Луна выше – ночь светлее. Это так забирает!.. Это меняет мир. Меняет человека. Вот поэтому я лег, отвернувшись от всей лунной торжественности, и сразу же настроился на сон. Лицом к стене. Без размышлений… А потом вдруг встал, быстро оделся и вышел. Сначала к кустам боярышника. На тропу. А дальше тропа повела, ноги шли сами.
И надо же такому произойти в минуту моего там появления: единственное светлое окошко (в ее спальне) как раз погасло. Но вот что сначала!.. Сначала Аня к окну подошла, приблизилась и в заоконную темноту вгляделась. Я тотчас взволновался. Она смотрела. Она прилипла к окну на полную минуту, не меньше!
Однако, чтобы себя контролировать (урок Башалаева), я стал над собой и над своим воображением подсмеиваться. Подумать, мол, Аня подумала у ночного окна (иронизировал я), да только не обо мне, а о том битом маньяке.

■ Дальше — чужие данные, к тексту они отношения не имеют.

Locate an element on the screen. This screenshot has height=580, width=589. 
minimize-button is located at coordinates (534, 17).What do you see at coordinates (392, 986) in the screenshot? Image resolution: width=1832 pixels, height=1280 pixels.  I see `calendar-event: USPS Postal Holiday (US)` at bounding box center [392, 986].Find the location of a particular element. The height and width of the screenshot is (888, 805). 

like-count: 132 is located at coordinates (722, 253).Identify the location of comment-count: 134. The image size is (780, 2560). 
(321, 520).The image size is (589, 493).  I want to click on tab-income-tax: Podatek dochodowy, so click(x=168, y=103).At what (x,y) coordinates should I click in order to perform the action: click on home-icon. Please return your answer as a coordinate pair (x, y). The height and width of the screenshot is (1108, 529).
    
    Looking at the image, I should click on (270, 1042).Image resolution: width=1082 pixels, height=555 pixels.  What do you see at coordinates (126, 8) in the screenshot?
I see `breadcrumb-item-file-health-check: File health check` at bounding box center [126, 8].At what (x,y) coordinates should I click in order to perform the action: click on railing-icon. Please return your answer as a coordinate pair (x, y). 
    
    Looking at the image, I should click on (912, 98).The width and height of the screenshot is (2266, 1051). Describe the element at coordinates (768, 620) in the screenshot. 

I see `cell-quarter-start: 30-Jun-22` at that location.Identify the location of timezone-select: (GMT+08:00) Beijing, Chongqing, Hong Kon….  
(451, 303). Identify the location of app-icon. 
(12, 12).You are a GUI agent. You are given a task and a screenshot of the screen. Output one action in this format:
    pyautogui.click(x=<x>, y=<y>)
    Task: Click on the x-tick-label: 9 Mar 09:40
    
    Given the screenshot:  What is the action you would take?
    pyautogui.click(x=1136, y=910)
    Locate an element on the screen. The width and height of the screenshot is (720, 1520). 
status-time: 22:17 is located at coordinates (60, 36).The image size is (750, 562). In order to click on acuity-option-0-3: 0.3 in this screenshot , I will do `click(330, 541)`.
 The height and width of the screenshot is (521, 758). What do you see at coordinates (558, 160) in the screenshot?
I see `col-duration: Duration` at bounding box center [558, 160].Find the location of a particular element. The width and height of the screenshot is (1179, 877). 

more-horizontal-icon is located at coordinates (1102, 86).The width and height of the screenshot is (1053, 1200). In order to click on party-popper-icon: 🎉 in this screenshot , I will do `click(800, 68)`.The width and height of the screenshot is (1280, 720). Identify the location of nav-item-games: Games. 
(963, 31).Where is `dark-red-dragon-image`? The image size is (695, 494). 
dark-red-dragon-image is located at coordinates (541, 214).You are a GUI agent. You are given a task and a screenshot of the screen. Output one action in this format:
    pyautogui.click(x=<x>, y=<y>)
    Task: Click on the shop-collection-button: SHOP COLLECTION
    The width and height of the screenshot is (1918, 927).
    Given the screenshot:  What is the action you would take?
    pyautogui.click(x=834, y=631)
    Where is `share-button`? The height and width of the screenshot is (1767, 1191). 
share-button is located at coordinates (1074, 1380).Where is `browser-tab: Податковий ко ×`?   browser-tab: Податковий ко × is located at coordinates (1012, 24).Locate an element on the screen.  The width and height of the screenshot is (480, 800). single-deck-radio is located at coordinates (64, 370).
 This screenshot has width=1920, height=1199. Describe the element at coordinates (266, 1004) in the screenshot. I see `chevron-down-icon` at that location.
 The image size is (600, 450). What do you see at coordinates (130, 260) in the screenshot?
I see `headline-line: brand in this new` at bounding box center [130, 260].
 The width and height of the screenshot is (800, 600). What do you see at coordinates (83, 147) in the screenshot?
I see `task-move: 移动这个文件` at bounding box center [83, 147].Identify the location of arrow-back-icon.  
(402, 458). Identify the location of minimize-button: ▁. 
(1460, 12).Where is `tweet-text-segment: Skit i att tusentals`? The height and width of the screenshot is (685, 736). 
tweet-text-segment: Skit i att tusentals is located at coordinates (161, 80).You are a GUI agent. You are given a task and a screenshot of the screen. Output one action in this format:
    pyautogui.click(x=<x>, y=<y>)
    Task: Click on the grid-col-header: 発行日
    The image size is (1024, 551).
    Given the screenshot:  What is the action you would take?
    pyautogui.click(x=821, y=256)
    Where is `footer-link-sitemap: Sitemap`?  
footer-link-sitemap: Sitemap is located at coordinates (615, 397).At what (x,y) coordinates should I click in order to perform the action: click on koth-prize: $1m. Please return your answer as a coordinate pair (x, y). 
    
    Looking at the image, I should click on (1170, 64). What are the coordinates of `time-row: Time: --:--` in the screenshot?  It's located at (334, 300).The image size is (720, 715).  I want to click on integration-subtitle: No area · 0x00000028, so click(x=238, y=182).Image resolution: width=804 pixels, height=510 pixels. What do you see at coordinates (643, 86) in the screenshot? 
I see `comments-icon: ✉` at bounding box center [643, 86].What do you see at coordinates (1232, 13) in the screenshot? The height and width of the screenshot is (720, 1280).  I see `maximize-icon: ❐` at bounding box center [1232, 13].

Которого она все еще боится. (Жалеет и боится.) О нем ее ночные мысли. А не о тебе, глупый старик!.. Так умело я себя осаживал. Бабец и луна. (Именно так, по-башалаевски.) Держал себя в узде – ирония, сарказм, все как надо. И я не понимаю, как это я опять направил туда шаги.
Я уже прошел калиткой. (Она подумала, подойдя к окну, все-таки обо мне…) Я уже обогнул дом, чтобы войти со стороны веранды. (Дверь там легкая, никакая.) Если ее муж уехал, машины нет. Но посмотрел ли я сквозь яблони в сторону их гаража? Вот этого я не помнил. (Ворота гаража в случае отъезда были бы слегка приоткрыты…)
Прихожая, как и в тот раз, мне показалась (при луне) огромной. Я повернул шаги сразу к спальне и, чуть робея, приостановился. Но луна так сияла! Разбрызгивала!.. Отвага и любовь переполняли мое старое сердце.
Я стоял на предпороге. Нет, я уже шагнул: стоял в трех, что ли, шагах от ее постели.